Methods: We analyzed the prospective data from 100 patients who underwent TRUS-guided prostate biopsy from April to December 2010. A stool culture was obtained 1 month before biopsy. Patients received 500 mg levofloxacin orally once daily for 3 days, beginning 2 hours before biopsy. All biopsies were performed as outpatient procedures.

Results: Of the 100 patients, 13 (13%) had a stool culture positive for fluoroquinolone-resistant E. coli. In 4 (31%) of these 13 patients, acute bacterial prostatitis was detected after TRUS-guided prostate biopsy. Of the 87 patients whose stool culture was negative for fluoroquinolone-resistant E. coli, none had acute bacterial prostatitis. All 13 infected patients were treated with carbapenems immediately after diagnosis of prostatitis and made a complete recovery.

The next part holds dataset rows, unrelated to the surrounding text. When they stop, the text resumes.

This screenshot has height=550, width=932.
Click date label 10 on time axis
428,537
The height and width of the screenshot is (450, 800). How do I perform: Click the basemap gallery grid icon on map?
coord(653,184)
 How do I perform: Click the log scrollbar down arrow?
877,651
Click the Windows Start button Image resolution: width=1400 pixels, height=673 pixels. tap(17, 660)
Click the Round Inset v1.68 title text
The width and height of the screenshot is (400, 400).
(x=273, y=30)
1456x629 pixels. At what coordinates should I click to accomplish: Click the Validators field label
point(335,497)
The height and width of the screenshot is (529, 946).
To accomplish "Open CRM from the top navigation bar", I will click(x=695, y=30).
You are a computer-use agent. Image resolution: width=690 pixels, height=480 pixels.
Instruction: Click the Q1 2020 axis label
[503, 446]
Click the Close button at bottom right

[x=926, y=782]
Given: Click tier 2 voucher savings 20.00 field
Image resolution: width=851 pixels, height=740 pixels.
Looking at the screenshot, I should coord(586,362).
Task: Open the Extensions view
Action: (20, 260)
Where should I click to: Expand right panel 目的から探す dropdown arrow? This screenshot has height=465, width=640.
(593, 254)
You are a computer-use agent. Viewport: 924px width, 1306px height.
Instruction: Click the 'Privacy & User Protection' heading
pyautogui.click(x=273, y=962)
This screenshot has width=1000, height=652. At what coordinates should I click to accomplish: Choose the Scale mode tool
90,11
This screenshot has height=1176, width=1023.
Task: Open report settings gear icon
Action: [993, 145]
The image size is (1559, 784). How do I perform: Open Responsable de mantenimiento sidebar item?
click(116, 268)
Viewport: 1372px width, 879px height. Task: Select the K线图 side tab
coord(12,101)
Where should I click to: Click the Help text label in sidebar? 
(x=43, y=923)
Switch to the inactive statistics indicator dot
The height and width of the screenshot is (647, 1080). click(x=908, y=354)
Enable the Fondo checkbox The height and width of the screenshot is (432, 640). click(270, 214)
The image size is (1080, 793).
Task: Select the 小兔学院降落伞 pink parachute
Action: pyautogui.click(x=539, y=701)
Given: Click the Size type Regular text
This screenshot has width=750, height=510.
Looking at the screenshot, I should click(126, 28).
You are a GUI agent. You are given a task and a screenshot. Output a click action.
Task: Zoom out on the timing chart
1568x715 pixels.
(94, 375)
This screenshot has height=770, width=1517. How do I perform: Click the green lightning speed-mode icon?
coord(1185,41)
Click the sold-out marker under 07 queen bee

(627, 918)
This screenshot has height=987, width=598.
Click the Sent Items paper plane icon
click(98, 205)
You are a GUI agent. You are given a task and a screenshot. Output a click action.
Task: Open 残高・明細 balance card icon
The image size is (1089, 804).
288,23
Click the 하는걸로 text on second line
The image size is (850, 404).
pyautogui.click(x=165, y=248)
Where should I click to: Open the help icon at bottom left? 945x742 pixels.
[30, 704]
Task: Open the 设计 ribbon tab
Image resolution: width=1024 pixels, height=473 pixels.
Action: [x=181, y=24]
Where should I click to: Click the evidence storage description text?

Conclusion: Prophylactic fluoroquinolone is still effective in preventing acute bacterial prostatitis after TRUS-guided prostate biopsy. The incidence is relatively low in patients with fluoroquinolone-sensitive E. coli. However, the prevalence of fluoroquinolone-resistant E. coli is about 13% in this population. Stool cultures for the detection of fluoroquinolone-resistant E. coli might be obtained before TRUS-guided prostate biopsy.